↓

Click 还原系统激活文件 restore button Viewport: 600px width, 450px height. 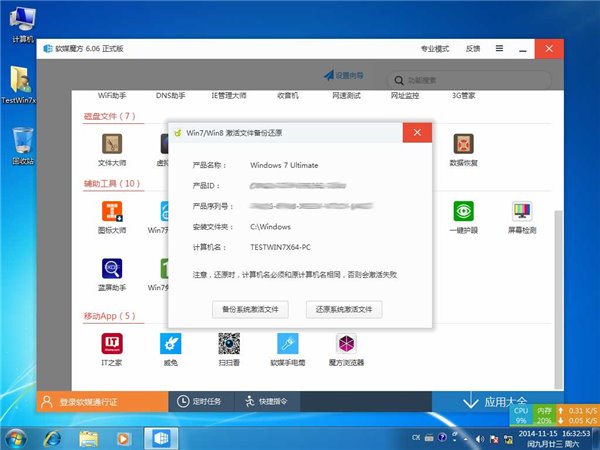click(x=344, y=309)
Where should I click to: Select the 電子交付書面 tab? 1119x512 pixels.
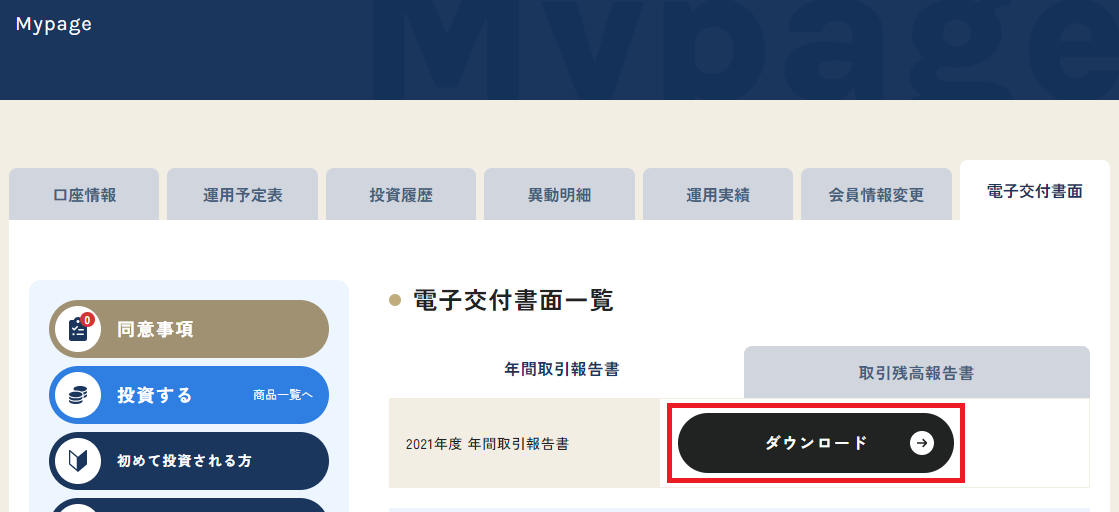click(x=1035, y=191)
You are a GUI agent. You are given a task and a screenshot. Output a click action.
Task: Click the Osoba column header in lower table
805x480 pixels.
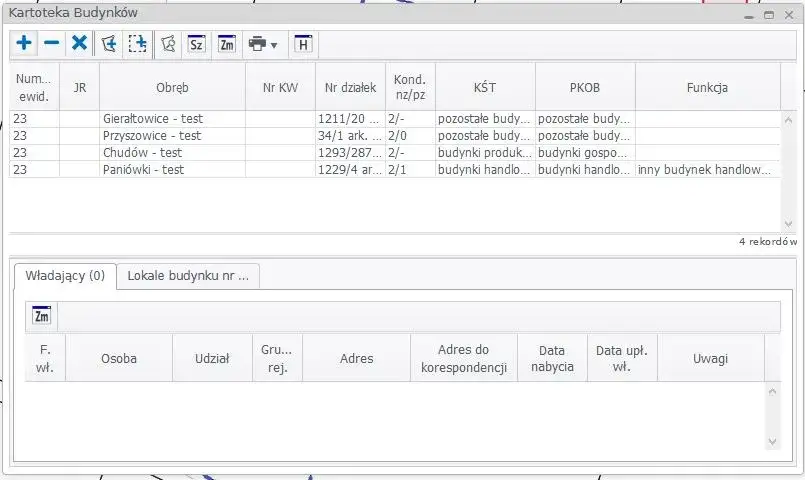pos(119,358)
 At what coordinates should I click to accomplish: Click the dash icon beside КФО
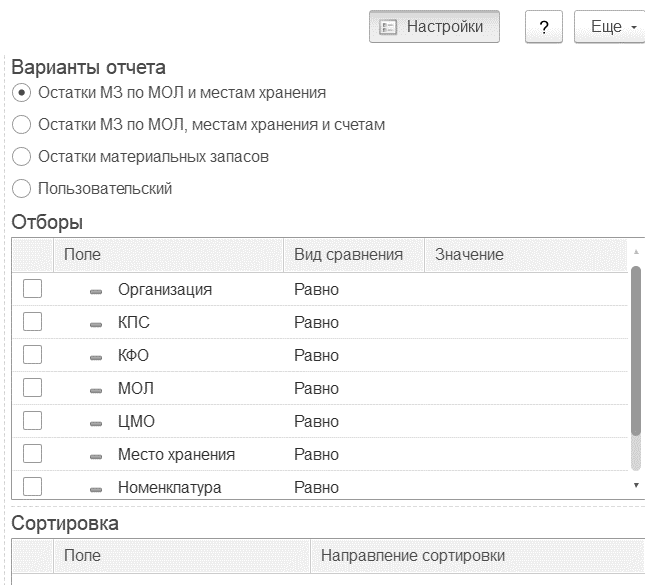tap(96, 358)
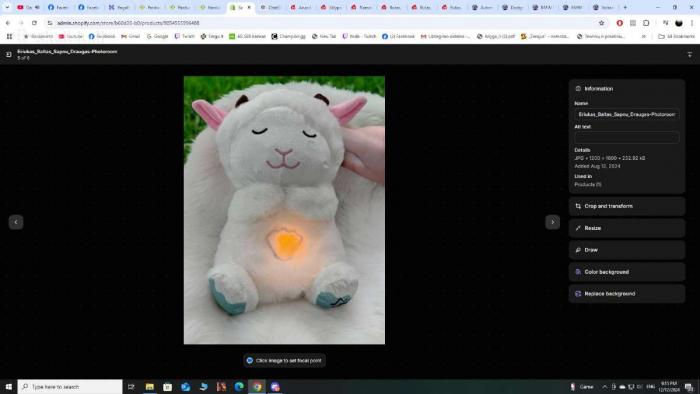
Task: Open the Products used-in link
Action: [588, 184]
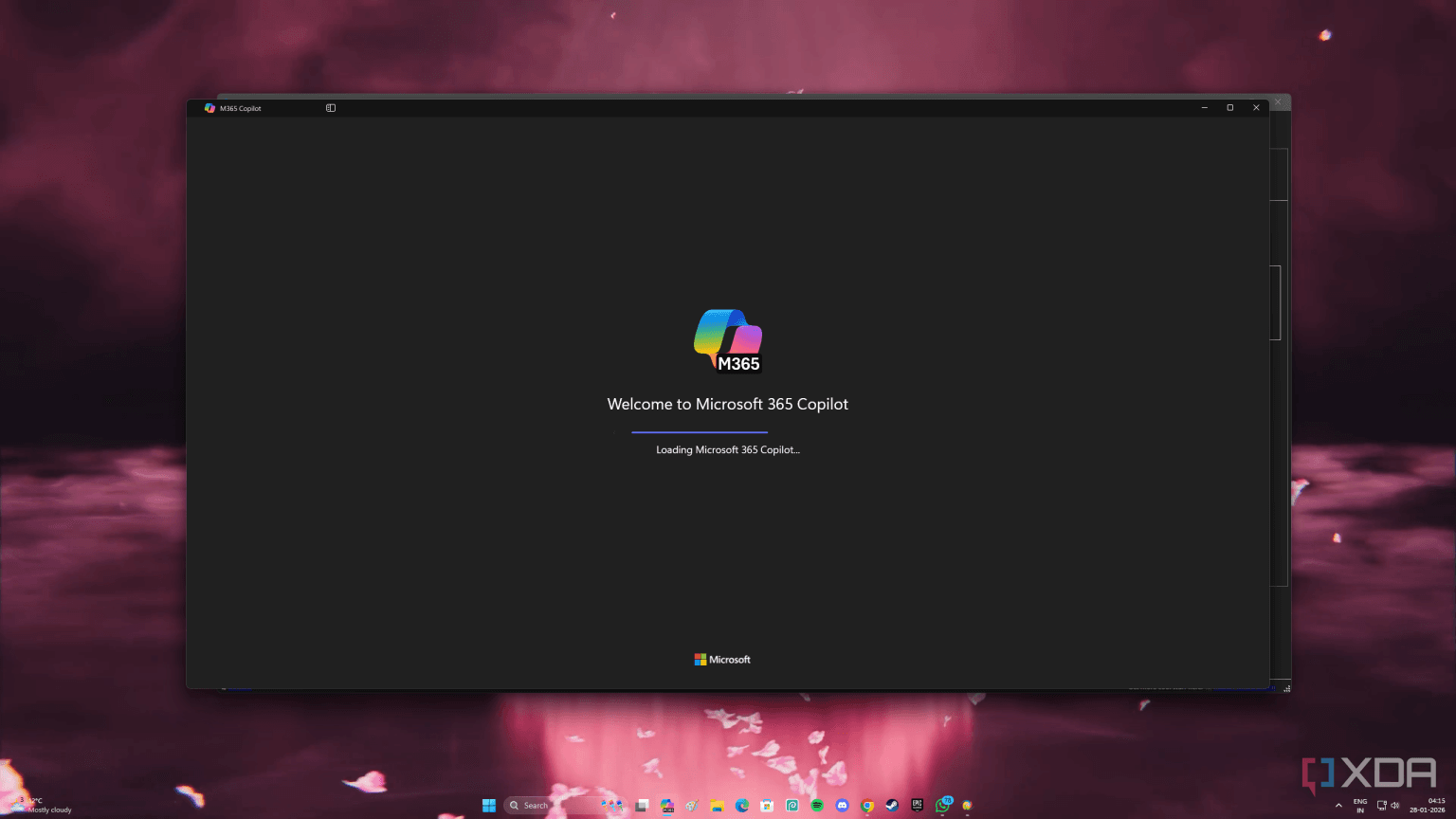Click the M365 Copilot logo in title bar
Viewport: 1456px width, 819px height.
(209, 108)
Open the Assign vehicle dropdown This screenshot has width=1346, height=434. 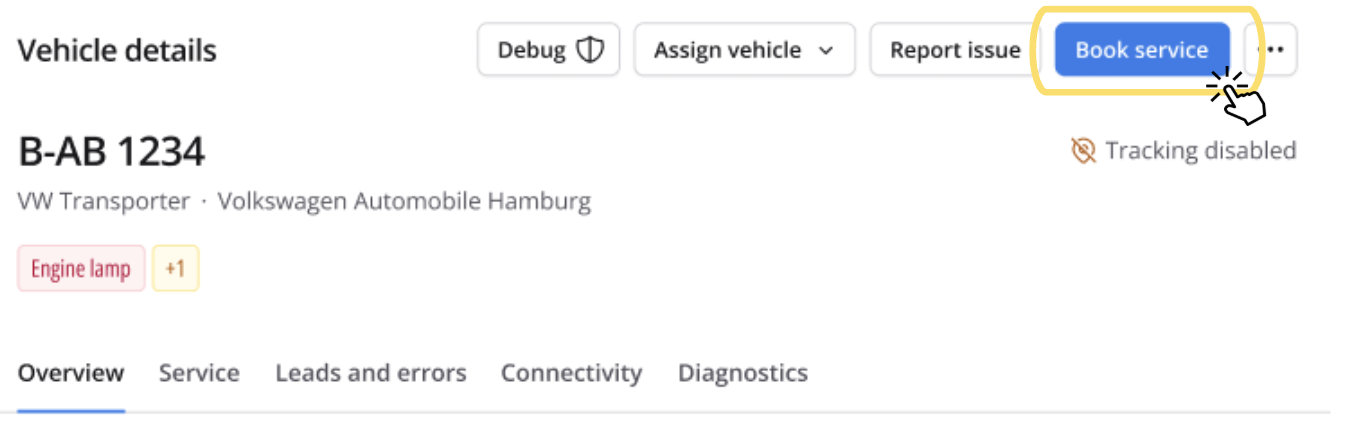(744, 50)
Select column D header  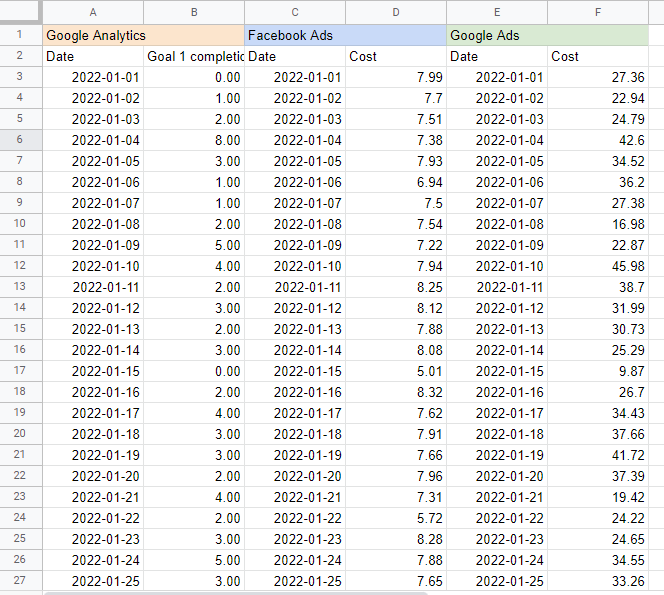click(396, 12)
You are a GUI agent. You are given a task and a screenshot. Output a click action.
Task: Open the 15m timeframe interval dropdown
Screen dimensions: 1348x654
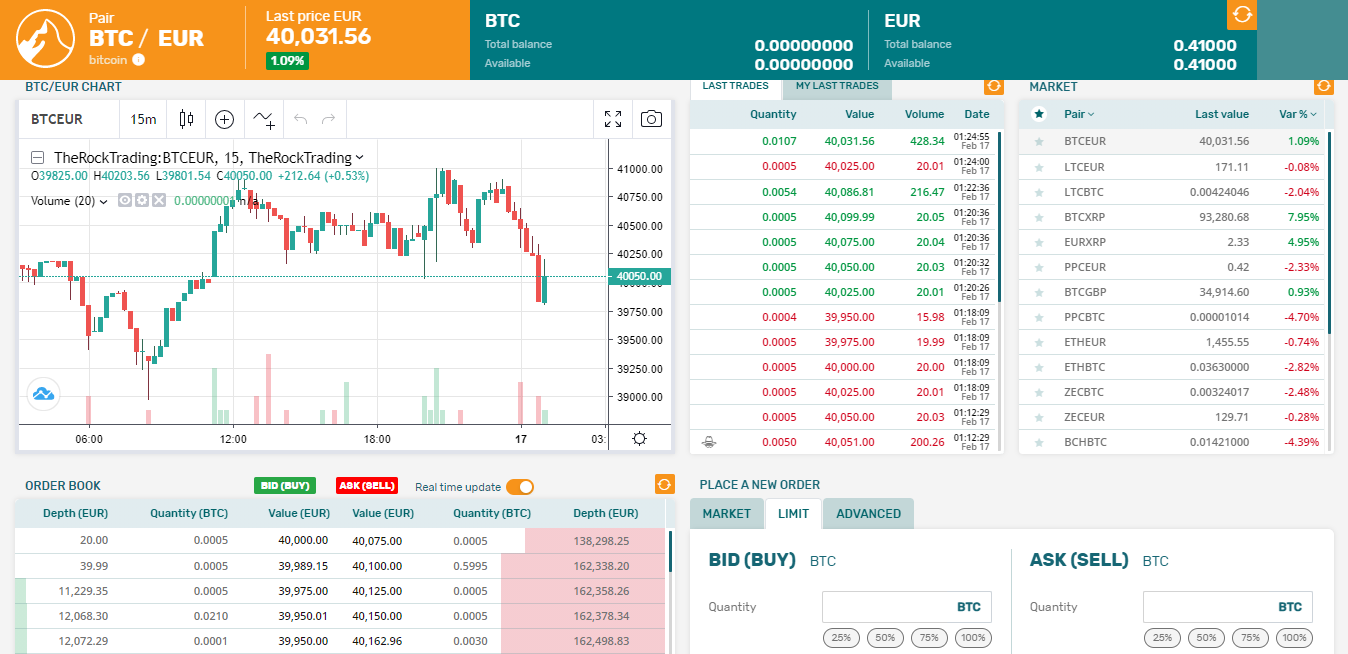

↑

Work instruction >>
Would you restate word for word only the lines from the line with "Task: Open the 15m" to the last line above, with the pictures left out?

Response to the task >>
Task: Open the 15m timeframe interval dropdown
Screen dimensions: 1348x654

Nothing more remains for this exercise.